# TASK DIRECTIONS:
Print the line that contains "The height and width of the screenshot is (1080, 2400)." and every line after it through the last line of the records below, exactly as written and nothing else.
--- MATERIALS PROVIDED Enclosed Below ---
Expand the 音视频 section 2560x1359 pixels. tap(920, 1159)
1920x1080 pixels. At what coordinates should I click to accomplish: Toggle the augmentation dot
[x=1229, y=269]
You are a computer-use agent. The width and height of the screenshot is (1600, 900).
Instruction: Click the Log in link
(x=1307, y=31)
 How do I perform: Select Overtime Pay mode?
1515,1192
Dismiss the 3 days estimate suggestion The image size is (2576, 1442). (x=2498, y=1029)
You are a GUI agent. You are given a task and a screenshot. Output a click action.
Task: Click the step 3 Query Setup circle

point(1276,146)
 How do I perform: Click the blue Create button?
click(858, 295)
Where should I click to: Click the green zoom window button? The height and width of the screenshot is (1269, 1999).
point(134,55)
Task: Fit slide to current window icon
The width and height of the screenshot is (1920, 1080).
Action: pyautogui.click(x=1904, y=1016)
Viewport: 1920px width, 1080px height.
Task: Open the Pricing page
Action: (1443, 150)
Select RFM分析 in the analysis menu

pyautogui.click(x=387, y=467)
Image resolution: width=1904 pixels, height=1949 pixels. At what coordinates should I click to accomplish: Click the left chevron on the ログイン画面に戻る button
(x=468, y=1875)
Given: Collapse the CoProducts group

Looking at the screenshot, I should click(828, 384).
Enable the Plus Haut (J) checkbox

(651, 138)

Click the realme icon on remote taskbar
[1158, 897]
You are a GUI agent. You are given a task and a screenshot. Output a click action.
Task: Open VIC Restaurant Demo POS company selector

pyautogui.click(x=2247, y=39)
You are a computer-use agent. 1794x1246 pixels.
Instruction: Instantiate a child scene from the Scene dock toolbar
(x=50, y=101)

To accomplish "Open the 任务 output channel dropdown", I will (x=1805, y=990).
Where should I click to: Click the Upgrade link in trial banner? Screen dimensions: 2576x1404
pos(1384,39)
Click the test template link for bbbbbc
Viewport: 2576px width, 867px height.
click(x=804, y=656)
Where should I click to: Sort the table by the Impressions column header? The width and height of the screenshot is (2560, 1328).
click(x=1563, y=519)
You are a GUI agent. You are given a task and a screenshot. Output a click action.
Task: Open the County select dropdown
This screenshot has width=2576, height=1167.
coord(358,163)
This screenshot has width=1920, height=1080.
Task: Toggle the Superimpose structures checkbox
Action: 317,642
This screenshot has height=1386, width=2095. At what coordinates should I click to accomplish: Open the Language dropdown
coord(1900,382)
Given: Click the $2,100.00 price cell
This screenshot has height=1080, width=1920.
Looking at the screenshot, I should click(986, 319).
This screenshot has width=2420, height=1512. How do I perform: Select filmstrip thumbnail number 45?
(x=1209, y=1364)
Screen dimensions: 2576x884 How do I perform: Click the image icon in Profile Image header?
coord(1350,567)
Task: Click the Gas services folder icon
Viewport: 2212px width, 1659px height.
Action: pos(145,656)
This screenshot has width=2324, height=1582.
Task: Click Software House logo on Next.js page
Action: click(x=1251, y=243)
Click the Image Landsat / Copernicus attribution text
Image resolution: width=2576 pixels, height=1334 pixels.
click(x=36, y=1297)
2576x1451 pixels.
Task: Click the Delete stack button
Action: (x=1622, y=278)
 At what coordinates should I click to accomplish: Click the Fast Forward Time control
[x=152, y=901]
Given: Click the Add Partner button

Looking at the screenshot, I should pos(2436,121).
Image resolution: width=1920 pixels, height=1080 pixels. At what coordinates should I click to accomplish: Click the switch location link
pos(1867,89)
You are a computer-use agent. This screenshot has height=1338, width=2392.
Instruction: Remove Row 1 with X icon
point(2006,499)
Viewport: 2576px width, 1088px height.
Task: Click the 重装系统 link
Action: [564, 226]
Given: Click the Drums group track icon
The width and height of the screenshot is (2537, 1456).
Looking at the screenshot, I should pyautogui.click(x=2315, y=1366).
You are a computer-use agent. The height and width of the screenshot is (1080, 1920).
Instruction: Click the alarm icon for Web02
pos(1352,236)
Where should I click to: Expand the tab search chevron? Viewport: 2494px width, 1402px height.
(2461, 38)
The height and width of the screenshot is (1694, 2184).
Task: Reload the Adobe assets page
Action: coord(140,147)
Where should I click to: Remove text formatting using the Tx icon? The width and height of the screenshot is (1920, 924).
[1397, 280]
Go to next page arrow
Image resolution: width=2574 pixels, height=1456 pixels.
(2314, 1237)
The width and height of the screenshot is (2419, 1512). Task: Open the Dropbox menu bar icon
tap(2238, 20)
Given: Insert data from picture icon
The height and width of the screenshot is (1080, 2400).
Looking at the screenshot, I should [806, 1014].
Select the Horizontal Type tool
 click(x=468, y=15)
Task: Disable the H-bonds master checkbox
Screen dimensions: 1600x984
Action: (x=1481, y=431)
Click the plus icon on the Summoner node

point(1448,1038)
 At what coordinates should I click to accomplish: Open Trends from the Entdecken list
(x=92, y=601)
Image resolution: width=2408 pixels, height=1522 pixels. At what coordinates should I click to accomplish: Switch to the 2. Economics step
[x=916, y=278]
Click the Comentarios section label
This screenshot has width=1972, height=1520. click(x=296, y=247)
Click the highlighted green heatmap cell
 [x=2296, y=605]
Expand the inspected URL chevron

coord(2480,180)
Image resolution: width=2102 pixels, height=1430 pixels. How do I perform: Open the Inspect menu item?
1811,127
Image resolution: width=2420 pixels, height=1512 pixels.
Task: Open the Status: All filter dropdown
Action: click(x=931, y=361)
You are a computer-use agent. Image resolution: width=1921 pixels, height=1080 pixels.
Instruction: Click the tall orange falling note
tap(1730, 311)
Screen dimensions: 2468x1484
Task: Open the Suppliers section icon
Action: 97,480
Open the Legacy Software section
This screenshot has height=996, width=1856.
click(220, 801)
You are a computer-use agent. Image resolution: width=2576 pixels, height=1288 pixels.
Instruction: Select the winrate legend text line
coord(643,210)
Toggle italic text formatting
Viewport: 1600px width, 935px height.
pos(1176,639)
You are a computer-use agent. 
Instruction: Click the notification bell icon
--- End of Enclosed MATERIALS PROVIDED ---
# EXERCISE RESULT:
The height and width of the screenshot is (1080, 2400).
Looking at the screenshot, I should [806, 1014].
Select the Horizontal Type tool
 click(x=468, y=15)
Task: Disable the H-bonds master checkbox
Screen dimensions: 1600x984
Action: (x=1481, y=431)
Click the plus icon on the Summoner node

point(1448,1038)
 At what coordinates should I click to accomplish: Open Trends from the Entdecken list
(x=92, y=601)
Image resolution: width=2408 pixels, height=1522 pixels. At what coordinates should I click to accomplish: Switch to the 2. Economics step
[x=916, y=278]
Click the Comentarios section label
This screenshot has width=1972, height=1520. click(x=296, y=247)
Click the highlighted green heatmap cell
 [x=2296, y=605]
Expand the inspected URL chevron

coord(2480,180)
Image resolution: width=2102 pixels, height=1430 pixels. How do I perform: Open the Inspect menu item?
1811,127
Image resolution: width=2420 pixels, height=1512 pixels.
Task: Open the Status: All filter dropdown
Action: click(x=931, y=361)
You are a computer-use agent. Image resolution: width=1921 pixels, height=1080 pixels.
Instruction: Click the tall orange falling note
tap(1730, 311)
Screen dimensions: 2468x1484
Task: Open the Suppliers section icon
Action: 97,480
Open the Legacy Software section
This screenshot has height=996, width=1856.
click(220, 801)
You are a computer-use agent. Image resolution: width=2576 pixels, height=1288 pixels.
Instruction: Select the winrate legend text line
coord(643,210)
Toggle italic text formatting
Viewport: 1600px width, 935px height.
pos(1176,639)
You are a computer-use agent. 
Instruction: Click the notification bell icon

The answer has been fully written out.